EDUGUÁ
Mis primeros recuerdos son de un perro que tuve de pequeño. Se llamaba Romo y nos criamos juntos. Era una mezcla de pastor alemán y algo raro, y me lo dio, como no podía ser de otra forma, el tío Aldy. Un día fuimos a ver una camada ―yo no me acuerdo de esto, me lo contó mi padre, pero he visto fotos del suceso, que es la ventaja de tener un padre aficionado a la fotografía― y elegí uno que tenía unas lanas crecidas, negras y marrones; yo tenía entonces tres años y me gustaban los bichos con el pelo largo, como a todos los niños. Romo era el típico perro listo que funcionaba a su aire. Abría picaportes, robaba comida de la cocina, se escapaba de casa en pos de las perras que le gustaban y todas esas cosas. Es decir, durante toda su vida fue un perro normal.
―Y tú, Romito, que eres tan guapo, ¿qué es eso que tienes en la pata? A ver, échate aquí…
Romo, sentado en el suelo, me miraba atentamente como si me entendiera y barría el piso con el rabo, y luego, cuando averiguaba lo que tenía en la pata, nos pegábamos tres o cuatro revolcones. Esto sucedió mientras fue pequeño, aunque de mayor, con su proverbial paciencia, también se dejaba hacer cualquier cosa, pero entonces tenía uñas aceradas, y tras algunas escaramuzas decidí que había que andarse con cuidado, porque yo, de pequeño, siempre fui muy precavido.
Cuando era pequeño la abuela me decía, Eduardo, ¿cómo te llamas?, y yo, con mi media lengua, contestaba, eguago. Toda la familia se reía a carcajadas porque, como dije, mis tíos eran muy dados a hacer mucho ruido a la menor oportunidad, se les veía la vena tropical. De eguago a el guarro no hay mucho, la verdad, así que yo me llamé toda mi vida Eduardo el guarro, lo que venía muy bien para que me distinguieran de mi tío. La abuela, después de todo esto, aún me puso otro nombre, un nombre que derivaba de lo anterior, la abuela era muy ocurrente: me llamaba Eduguá. Eduguá, niño, ven aquí; Eduguá, dame un beso; Eduguá, tráeme la labor, anda, niño, hazme el favor. La abuela nunca decía hijo, o nieto; siempre decía niño.
El quezalé, el Ramphastos cuvieri, es un tucán propio de Colombia del tamaño de un cuervo que se puede domesticar; la abuela tenía uno en una percha de loro. El quezalé es muy dado a repetir todo lo que oye, pero para eso hay que tenerlo desde pequeño. Otro pájaro de Colombia es el Ramphastos inca, pero a ese no sé cómo lo llaman. Siempre está bien tener pájaros en casa. A mí me gustan mucho más los tucanes y los guacamayos multicolores que los cuervos y las urracas, pero ya me doy cuenta de que no todo el mundo puede tenerlos, por lo menos en Europa.
EL CACHO MADERA
Yo me llamo Cacho Madera, yo fui de la generación del clic. En el colegio me decían Cachito y me cantaban aquella de cachito, cachito, cachito mío, que yo odiaba, y como era el más alto de la clase más de uno se llevó un guantazo, a pesar de lo cual siempre me ha gustado la música, aunque no el cha-cha-chá. La tata me decía cachito, cachito, etc., y luego la cosa llegó al colegio, me imagino que de la mano del guarro, aunque esto ya me sucedió de mayor.

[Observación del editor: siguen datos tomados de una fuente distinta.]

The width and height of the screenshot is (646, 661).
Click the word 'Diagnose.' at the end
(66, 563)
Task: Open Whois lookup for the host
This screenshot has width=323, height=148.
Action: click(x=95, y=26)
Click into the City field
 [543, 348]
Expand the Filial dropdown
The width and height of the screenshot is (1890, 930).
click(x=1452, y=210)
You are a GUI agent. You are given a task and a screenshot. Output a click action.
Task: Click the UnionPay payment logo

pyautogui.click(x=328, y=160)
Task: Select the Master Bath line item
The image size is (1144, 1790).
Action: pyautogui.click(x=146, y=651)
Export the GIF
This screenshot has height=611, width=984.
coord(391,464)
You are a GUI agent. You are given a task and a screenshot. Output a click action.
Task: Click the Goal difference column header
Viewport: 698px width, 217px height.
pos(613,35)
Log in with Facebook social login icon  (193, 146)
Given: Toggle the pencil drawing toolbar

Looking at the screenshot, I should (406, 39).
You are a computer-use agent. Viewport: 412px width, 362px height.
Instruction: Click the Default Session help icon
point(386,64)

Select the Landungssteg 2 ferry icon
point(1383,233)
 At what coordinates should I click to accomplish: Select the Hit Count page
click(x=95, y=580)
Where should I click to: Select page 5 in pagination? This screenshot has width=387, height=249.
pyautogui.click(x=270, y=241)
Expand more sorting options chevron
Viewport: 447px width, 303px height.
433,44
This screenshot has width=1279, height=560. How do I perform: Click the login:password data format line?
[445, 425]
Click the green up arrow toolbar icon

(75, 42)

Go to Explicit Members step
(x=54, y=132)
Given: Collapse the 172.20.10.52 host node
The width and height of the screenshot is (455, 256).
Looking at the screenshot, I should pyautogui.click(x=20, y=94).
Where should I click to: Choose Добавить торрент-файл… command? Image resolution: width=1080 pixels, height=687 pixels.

Cuando era pequeño, mi padre me ponía delante varias cartas de forma que no pudiera verlas y me decía, coge el tres, o coge el seis, o coge el rey. Mi padre era muy aficionado a estos experimentos, y yo, a veces, pero muchas veces, muchas más de las que serían lógicas, cogía el tres, o cogía el seis, o cogía el rey. Para mí era lo normal, aunque luego me enteré de que lo llamaban telepatía.
Cuando era pequeño, delante de casa había un bosque de pinos piñoneros. En verano recogíamos piñones y nos los comíamos, pero otras veces los llevábamos a la cocina y la cocinera hacía unos empiñonados superiores. Yo, desde que descubrí lo de los empiñonados, no volví a comerme los piñones al pie del árbol; el guarro sí, el guarro era bastante tragón, sobre todo de niño.